Point Alpha Memorial

Until 1990, the GDR border cut through the middle of Germany over a length of almost 1400 kilometers. Very little of the massive fortifications has been preserved. The largest memorial site commemorating German division is located between the states of Hesse and Thuringia. This is where the U.S Army’s observation post "Point Alpha" was located.

If there had been a Third World War between NATO and the Warsaw Pact, it probably would have started here. In an escalation of events, the West expected Soviet troops to advance near the city of Fulda in Hesse. The territory of the GDR extended far into the Federal Republic here and there were few natural obstacles. This area, known as the Fulda gap, was considered a “wasp’s waist” because an advance of eastern tanks would have separated the northern and southern NATO army groups. More than 150,000 soldiers and about 4,000 battle tanks and other armored vehicles faced each other here.

The U.S. observation post “Point Alpha” was situated on a 400-meter-high mountain on the West German side. This point offered a view far into the territory of the GDR. The Federal Republic had given the site to the U.S. Army in 1965. In 1968, it erected an observation tower, first of wood, later of steel and finally, in 1985, of concrete. The site was abandoned after German reunification, and was listed as a historical monument in 1995. A memorial began its work here three years later. A section of the eastern border strip was added to the memorial at a later date.

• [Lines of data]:
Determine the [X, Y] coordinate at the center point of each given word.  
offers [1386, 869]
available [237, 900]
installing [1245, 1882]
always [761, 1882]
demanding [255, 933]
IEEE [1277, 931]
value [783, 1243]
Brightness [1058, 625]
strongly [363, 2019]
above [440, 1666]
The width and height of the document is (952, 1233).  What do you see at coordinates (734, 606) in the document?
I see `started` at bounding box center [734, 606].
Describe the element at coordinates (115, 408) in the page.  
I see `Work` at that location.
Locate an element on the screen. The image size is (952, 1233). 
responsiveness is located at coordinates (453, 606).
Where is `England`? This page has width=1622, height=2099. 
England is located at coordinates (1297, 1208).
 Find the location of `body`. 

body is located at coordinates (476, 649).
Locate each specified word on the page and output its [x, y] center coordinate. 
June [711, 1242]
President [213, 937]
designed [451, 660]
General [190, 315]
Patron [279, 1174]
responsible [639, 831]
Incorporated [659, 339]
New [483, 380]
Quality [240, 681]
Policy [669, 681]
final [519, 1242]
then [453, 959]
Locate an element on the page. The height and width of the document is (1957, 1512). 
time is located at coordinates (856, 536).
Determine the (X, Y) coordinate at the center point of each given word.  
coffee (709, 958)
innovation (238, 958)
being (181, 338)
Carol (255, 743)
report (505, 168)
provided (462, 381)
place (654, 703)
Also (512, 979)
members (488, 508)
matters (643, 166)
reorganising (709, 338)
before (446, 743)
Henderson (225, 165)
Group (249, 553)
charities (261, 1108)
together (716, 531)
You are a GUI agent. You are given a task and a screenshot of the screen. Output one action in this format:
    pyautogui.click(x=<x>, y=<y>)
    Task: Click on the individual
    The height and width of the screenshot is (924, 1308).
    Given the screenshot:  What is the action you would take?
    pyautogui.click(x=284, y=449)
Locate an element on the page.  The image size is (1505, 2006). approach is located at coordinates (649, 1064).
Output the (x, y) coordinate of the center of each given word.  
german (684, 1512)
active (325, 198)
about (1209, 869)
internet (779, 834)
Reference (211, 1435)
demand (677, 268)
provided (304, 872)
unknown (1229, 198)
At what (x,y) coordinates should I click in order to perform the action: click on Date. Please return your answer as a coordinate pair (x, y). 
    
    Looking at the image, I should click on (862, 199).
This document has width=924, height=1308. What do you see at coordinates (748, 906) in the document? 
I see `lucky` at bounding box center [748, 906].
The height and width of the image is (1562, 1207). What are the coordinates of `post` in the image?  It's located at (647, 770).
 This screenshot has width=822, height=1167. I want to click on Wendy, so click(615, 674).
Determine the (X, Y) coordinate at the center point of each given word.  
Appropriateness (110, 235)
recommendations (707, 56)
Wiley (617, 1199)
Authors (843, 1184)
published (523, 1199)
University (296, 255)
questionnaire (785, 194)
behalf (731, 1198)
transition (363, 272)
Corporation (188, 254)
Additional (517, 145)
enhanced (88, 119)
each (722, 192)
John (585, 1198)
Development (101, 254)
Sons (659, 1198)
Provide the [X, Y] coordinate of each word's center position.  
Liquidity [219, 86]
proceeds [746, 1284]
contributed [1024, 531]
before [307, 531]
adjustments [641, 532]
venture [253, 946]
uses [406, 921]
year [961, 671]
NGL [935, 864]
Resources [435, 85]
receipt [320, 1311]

• [Work to complete]:
1 > Between which two German states does the Point Alpha Memorial text place the largest memorial site commemorating German division?
2 > Pick up the Point Alpha Memorial text after its last sentence and continue it.
The data have no role in this work.

• [Results of the tasks]:
1 > Hesse and Thuringia.

2 >
Today, the memorial site includes three barracks on the western side, a motor vehicle hall and an observation tower from the former U.S. base. On the eastern side, the memorial includes a reconstructed GDR border facility and an art installation. The “House on the Border,” which contains a permanent exhibition, was built on the former patrol road of the GDR border troops. A former observation tower of the GDR border troops is also open to visitors. Almost 100,000 visitors come to the memorial each year. It is run by the Point Alpha Foundation, founded in 2008, which also operates an educational academy.